** begin ENTRIES PROVIDED **

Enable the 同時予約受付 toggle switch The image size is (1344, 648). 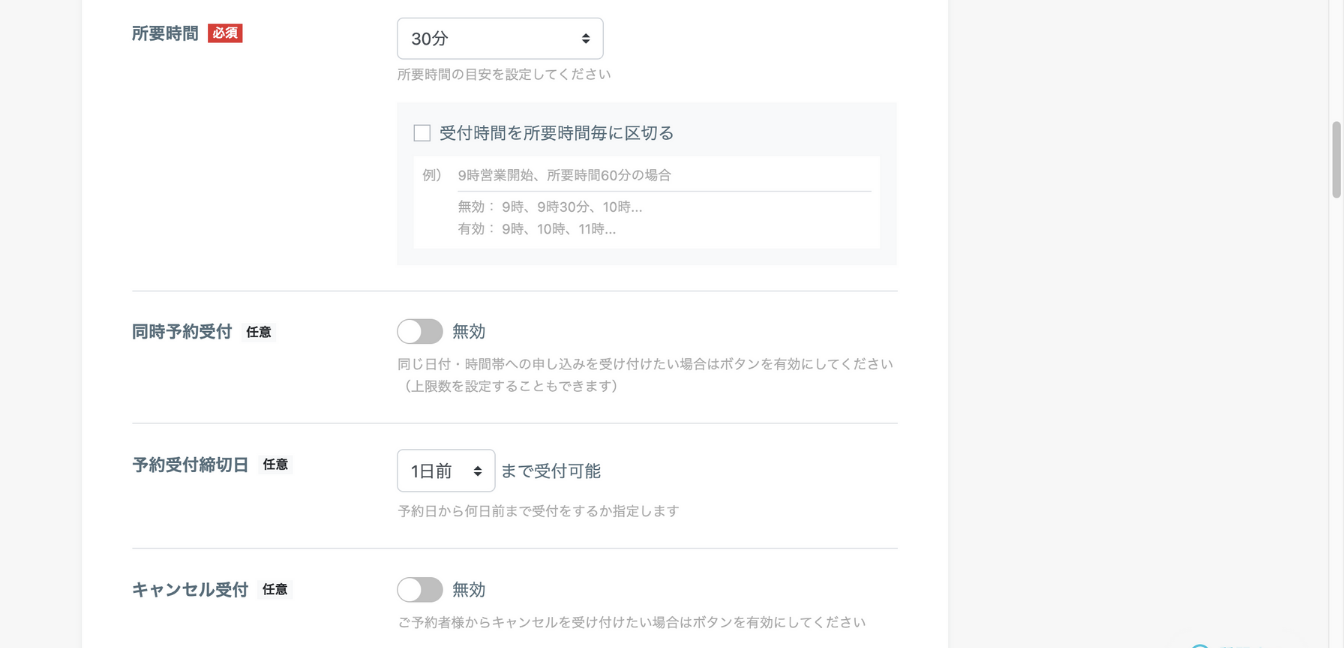tap(420, 331)
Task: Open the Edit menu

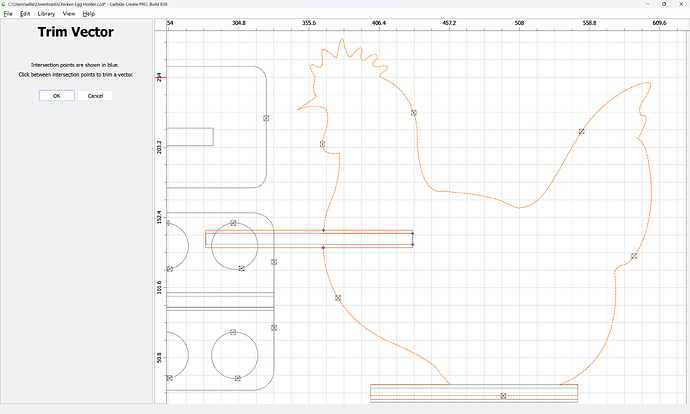Action: click(24, 14)
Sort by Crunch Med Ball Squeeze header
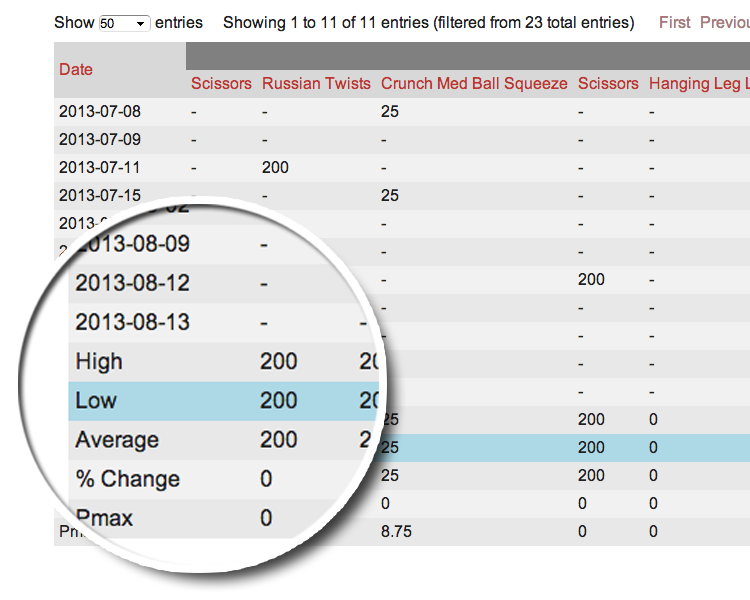Image resolution: width=750 pixels, height=600 pixels. point(474,84)
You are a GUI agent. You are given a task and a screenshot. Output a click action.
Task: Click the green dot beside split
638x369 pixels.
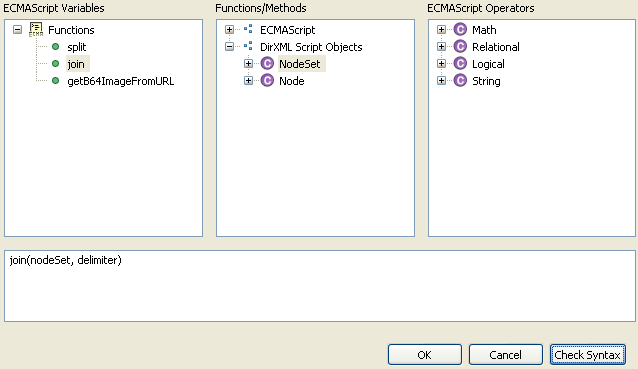pyautogui.click(x=56, y=47)
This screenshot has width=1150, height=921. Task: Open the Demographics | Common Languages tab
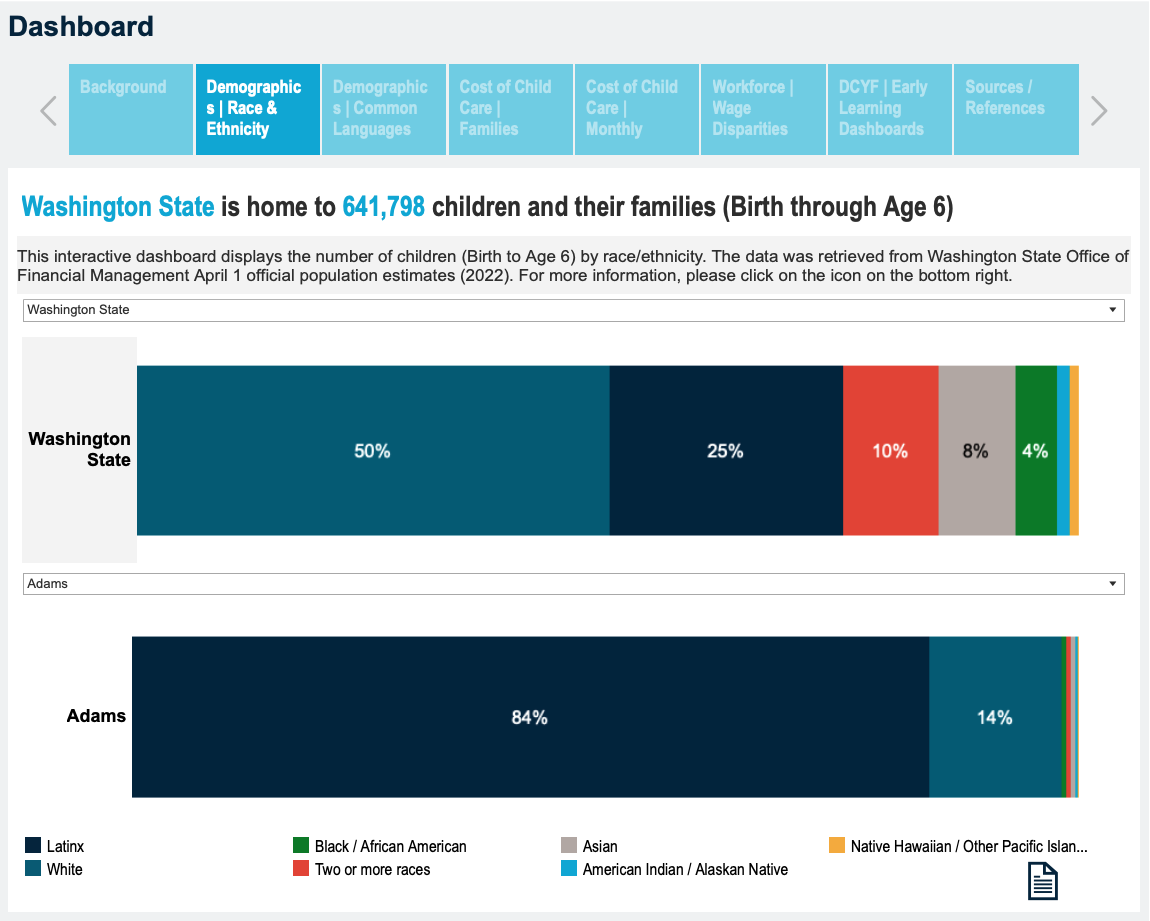384,109
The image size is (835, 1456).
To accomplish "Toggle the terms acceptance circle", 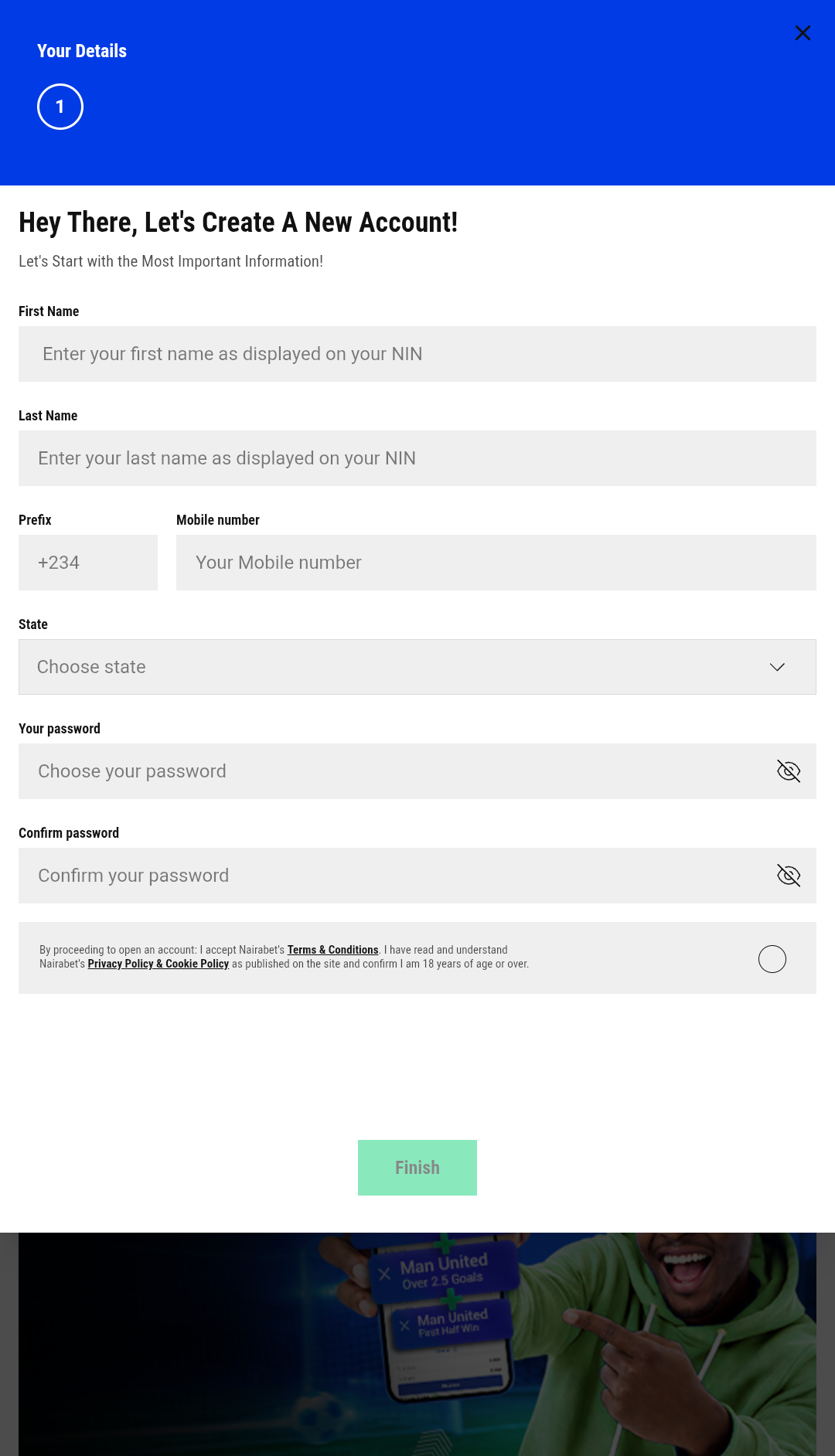I will (772, 958).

** end ENTRIES PROVIDED **

**EXERCISE AIM**
Quote the data verbatim, beginning with the line that contains "Task: Open the Edit menu" and continuing through the line that contains "Image resolution: width=750", with both of those lines included. Omit the pictures from your answer.

**SOLUTION FOR THIS PROBLEM**
Task: Open the Edit menu

Action: click(24, 14)
Sort by Crunch Med Ball Squeeze header
Image resolution: width=750 pixels, height=600 pixels. point(474,84)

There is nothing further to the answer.